1. That CTC sent out this statement with the ruling still under advisement.  They did the same thing with a statement at the start of the trial and seem to be doing their best to tamper with the process.   They fought in that courtroom against the survivor at every turn.   They were aggressive in their attacks on witnesses,  they repeatedly returned to other events in the survivor’s life. They called the evidence used by the survivor a dog and pony show,  and they put on an expert that they paid over 200,000 dollars.   It didn’t sound like the compassionate souls they pretend to be in their statements.

2. They were under no requirement to seek costs. While they cite the rule on costs that the judge must look to,  they, like any other party, are not required to to bring the motion.  Many trials are tried to verdict with neither side seeking costs.

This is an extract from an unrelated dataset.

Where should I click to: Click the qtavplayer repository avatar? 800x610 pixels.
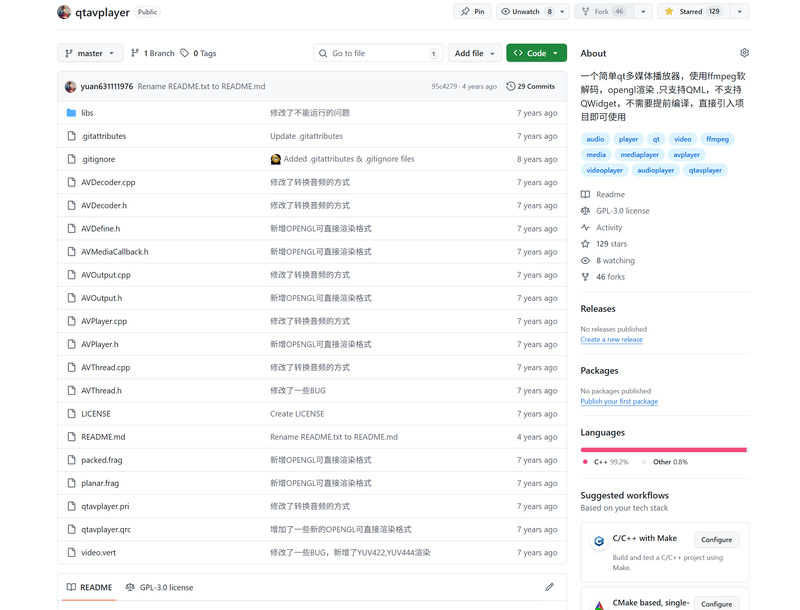tap(64, 12)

But here the CTC has petitioned the court for their costs.  The costs that the judge awards will be in the form of a judgment against the survivor.

3. They continue to say they didn’t know.   The reality is that John Clark Donough ran the theater and he was a major abuser.   He surrounded himself with other abusers and they preyed on children.  They were the children’s theater.  They knew then and thankfully, because of the trial more is now known by all of us.

This nonsense needs to stop.  The theater needs to stop being protected and there needs to be a reckoning for all of those that they have injured.

Abuse of children and the continued silence by the offenders needs to be prevented. If you suffered, saw, or suspected such events, it is important to know that there is help out there.

 

 

 

 

 

3 Comments

  1. Gravatar for Lo Bee
    Lo Bee

    this needed good ol' spellcheck and an editor before posting. He's a lawyer?!

    1. Mike Bryant

      thank you for the comment, I think it if fixed now

  2. Gravatar for Trent
    Trent

    "We hope fervently that we never get to the point of having to make such a decision."

    What do they say, you can hope in one hand and $h! in the other and see which fills up faster?

    ~ any lawyer knows that's doublespeak for "We hope fervently that the opposition settles the issue of costs privately by paying us a reasonable sum."

    They can quit the hoping anytime they want. They are clearly hedging until they see how post-verdict proceedings come out. Then, you watch, they will "out fo the goodness of their hearts" decide [that the public pressure caused them] to let the costs go.